His name is Andrew. He's the subject of The Kodachrome Memoirs, an "experimental documentary"—part performance, part film—created by local filmmakers Jason Ryan and Nelson Harst. Besides these facts, we know very little about him. Not long after a screening in January, Andrew called Ryan. Having somehow gotten wind of the project, he introduced himself, before suddenly being cut off. He never called back.

His presence is similarly elusive throughout The Kodachrome Memoirs, in which he is represented solely by his castoffs: close to a thousand color slides and hours of audiocassette field recordings that Andrew abandoned when he moved out of his U-District apartment several years ago. And since he never called back, Andrew is apparently willing to cede his life's belongings in exchange for an odd sort of anonymity. Ryan and Harst, meanwhile, have no intention of learning anything more about the mysterious man at the core of their project. Their film perches on the edge of exploitation.

It all started in 2004, when Ryan, who worked at a movie theater, was asked by his boss to clean out an abandoned apartment in a nearby building owned by the theater. Inside, Ryan discovered the slides and tapes, and, mystified, took them home. He and Harst wove the material into a kind of biographical narrative, albeit with a gaping hole at its center, because the man whose story they mean to relate is never more than a phantom.

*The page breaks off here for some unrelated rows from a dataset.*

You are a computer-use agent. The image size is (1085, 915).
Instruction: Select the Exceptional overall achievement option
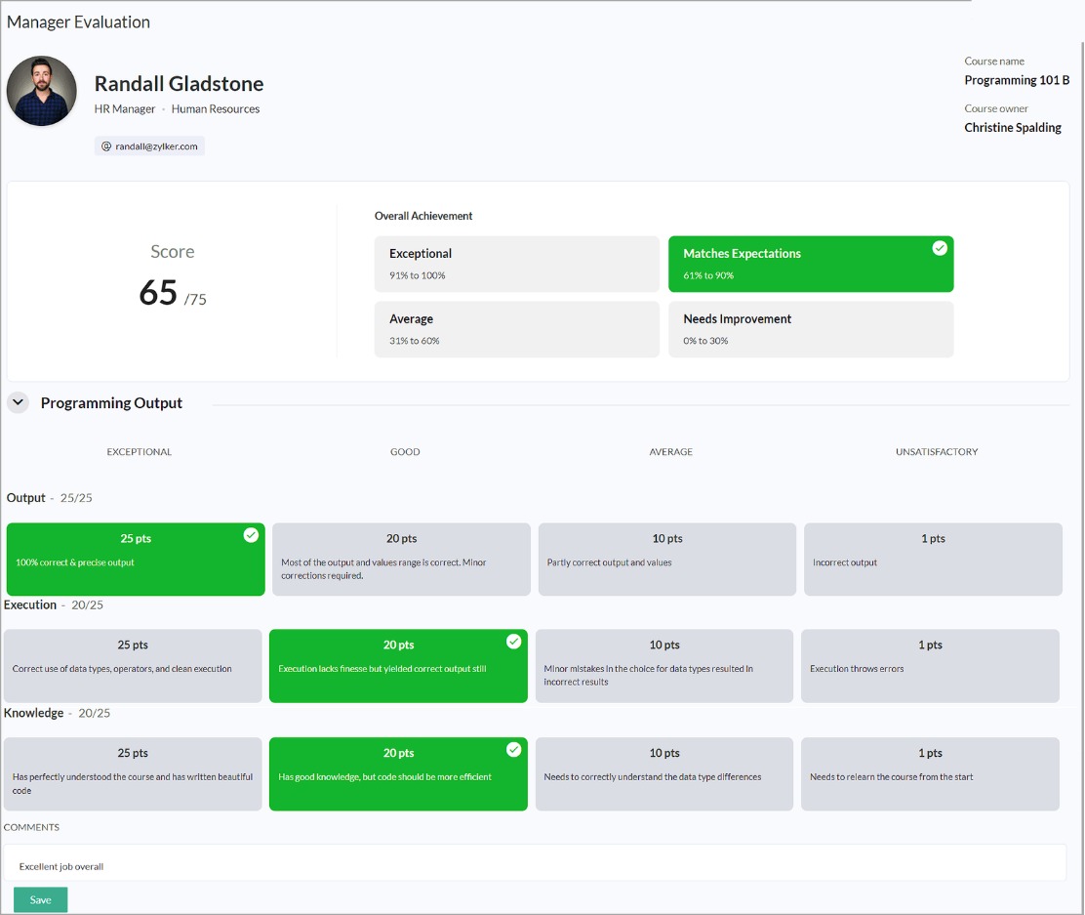pyautogui.click(x=516, y=264)
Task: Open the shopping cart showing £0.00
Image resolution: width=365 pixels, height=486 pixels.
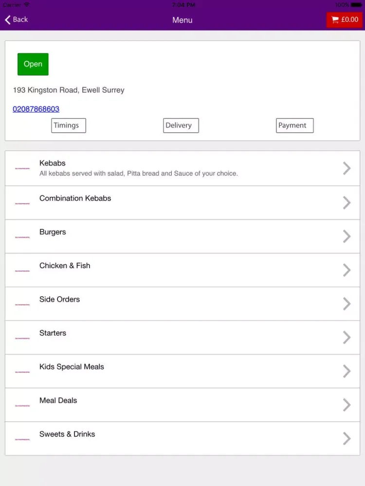Action: tap(344, 20)
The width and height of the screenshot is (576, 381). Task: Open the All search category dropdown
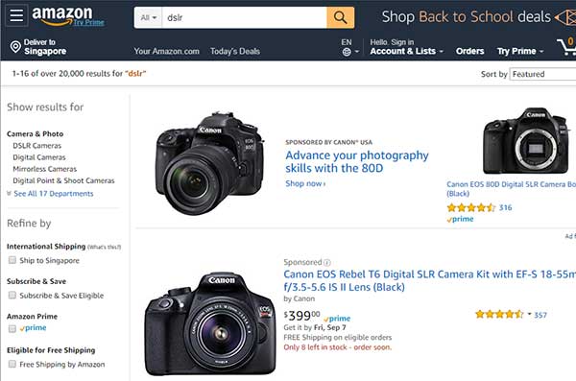[x=149, y=17]

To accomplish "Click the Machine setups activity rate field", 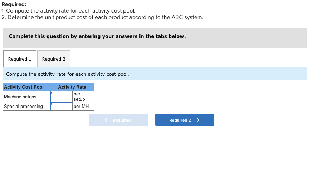I will [x=62, y=97].
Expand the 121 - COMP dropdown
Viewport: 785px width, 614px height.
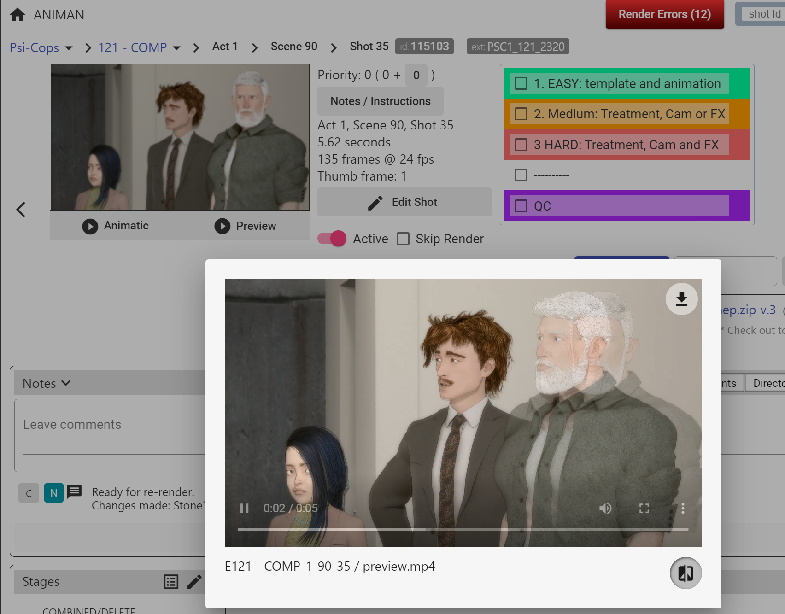point(176,48)
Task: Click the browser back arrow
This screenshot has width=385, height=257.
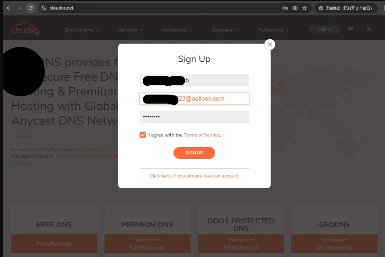Action: tap(9, 8)
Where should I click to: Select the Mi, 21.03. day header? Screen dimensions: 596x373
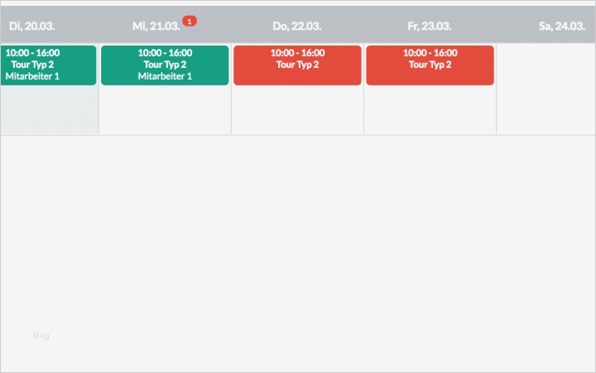pos(156,26)
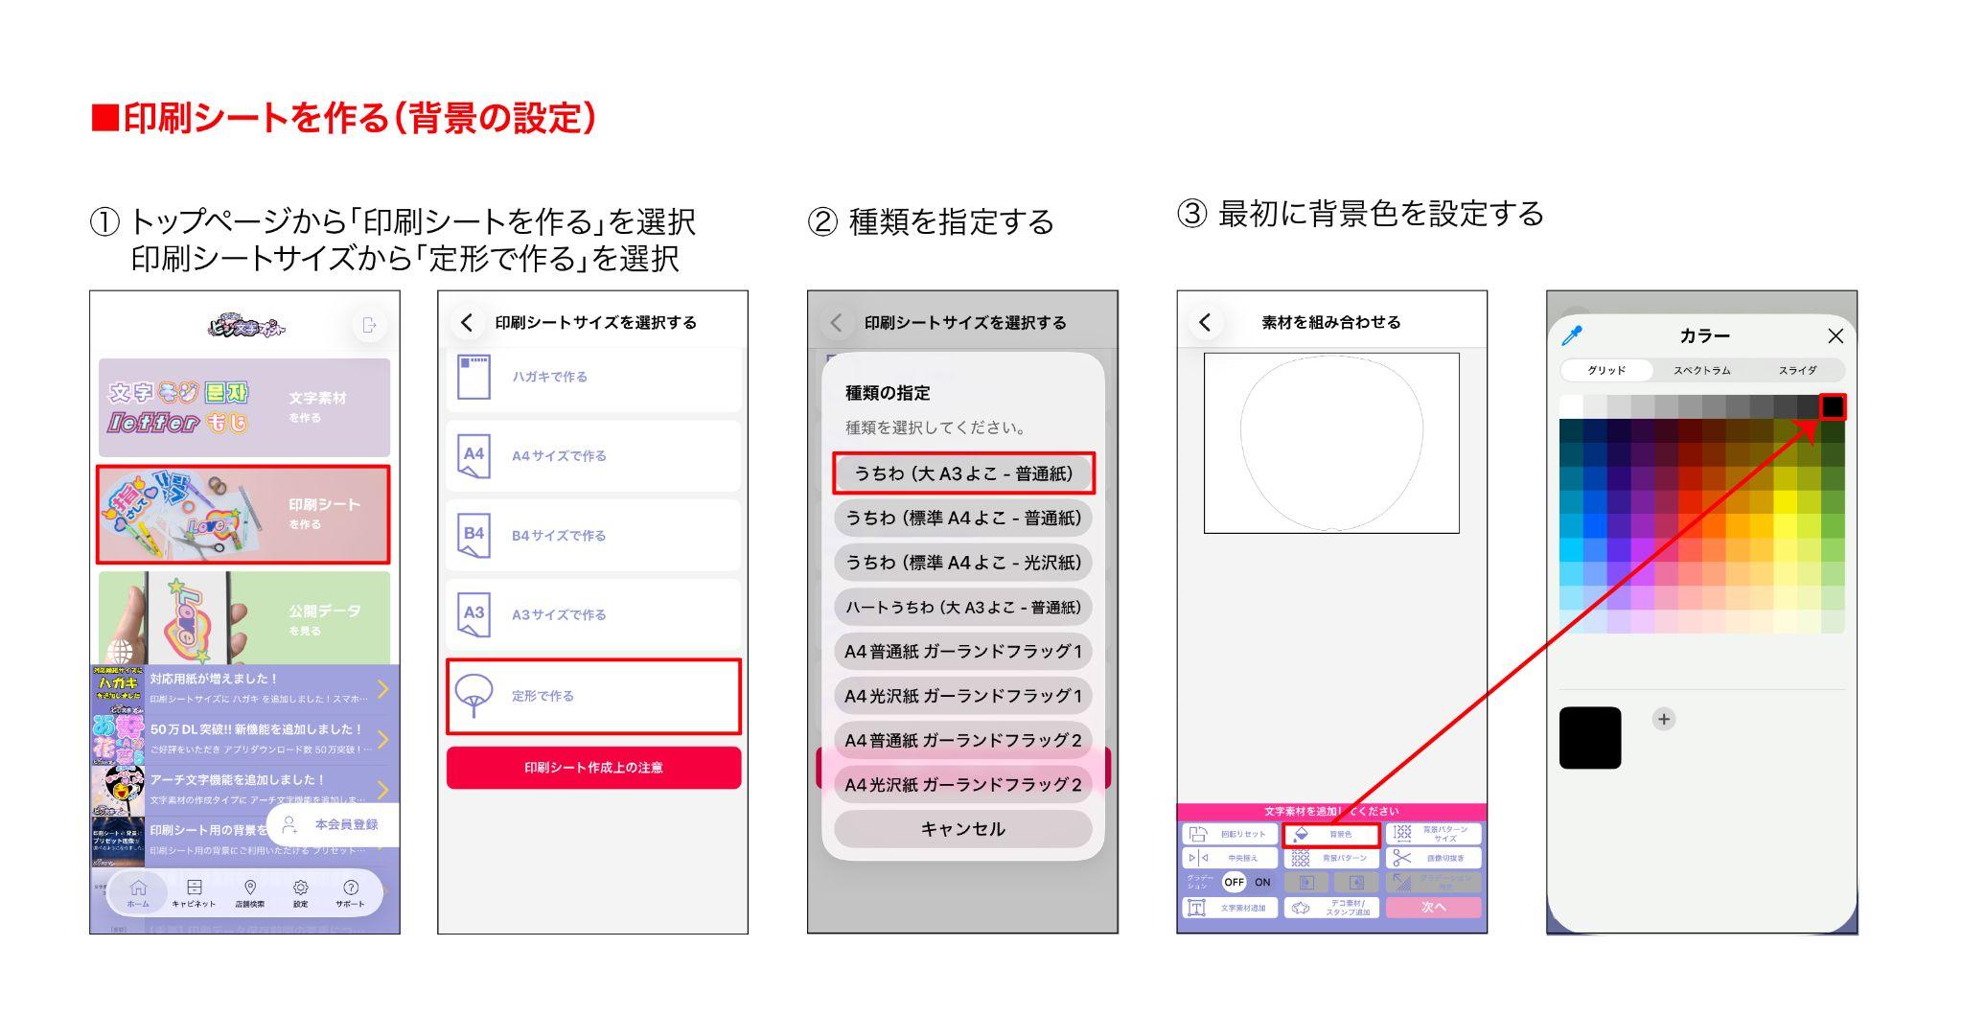Switch to the スライダ tab
This screenshot has width=1963, height=1015.
pyautogui.click(x=1797, y=370)
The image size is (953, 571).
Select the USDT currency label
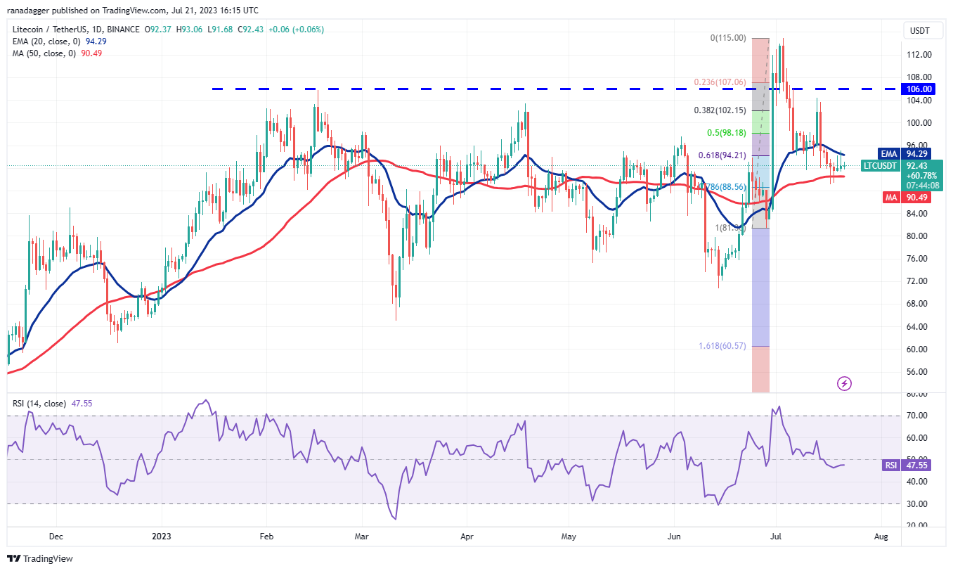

"The film begins and ends in darkness," notes Harst, and indeed the first several minutes consist of images of fireworks, neon signs, and the glare of city streets at night. Snapshots taken from road trips around the U.S. come next, followed by portraits of children, a maybe-girlfriend and several recurring characters. The film ends with more abstract images of digital LCD screens, workbenches, fluorescent lamps, and close-ups of other random objects leading back to darkness and fireworks. We might read this narrative as a circle of life, a nifty way to bring structure to an otherwise arbitrary story.

We learn a few things about Andrew. He took trips around the U.S. He learned to fly an airplane. He liked night photography. He had some very silly friends. His slides, however, hint at a deeper, artistic sensibility highlighted by Ryan and Harst's mediation. They've said in interviews that they believe Andrew's photographs and recordings have artistic value in their own right, and The Kodachrome Memoirs emphasizes this conviction. Clever juxtapositions, repetition of common images, and an arty soundtrack pulled from the recordings are designed to draw out the creative impulse behind one man's personal effects. Yet there is no reason to believe that the man who took these slides or made these recordings considered them to be artistic. In the final analysis, Ryan and Harst's manipulation of the material is total.

As a documentary, The Kodachrome Memoirs fails to retain even a shred of objectivity. Sure, Ryan and Harst use slide projectors to screen their film and do not significantly alter the source material. Yes, they make it clear that their appropriation of another man's images is a means of promoting not only their own creativity, but their unknown subject's as well. But these considerations come second to the true questions the project raises: To whom does this work belong? Whose story is it? What would Andrew say if he saw it? It feels voyeuristic to watch scenes from a man's life pass by without him being in the room. Not even the documentary that was recently made about the making of The Kodachrome Memoirs, which will be screened along with the piece, brings us any closer to Andrew. The desire to know more is never satisfied, which makes the project all the more enticing.

Because The Kodachrome Memoirs fails as a documentary, it succeeds as art. The film is thought provoking and awkward, captivating and strange. In creating it, Ryan and Harst have turned one man's trash into their own personal treasure. By taking Andrew out of the picture, they have made him into a work of art.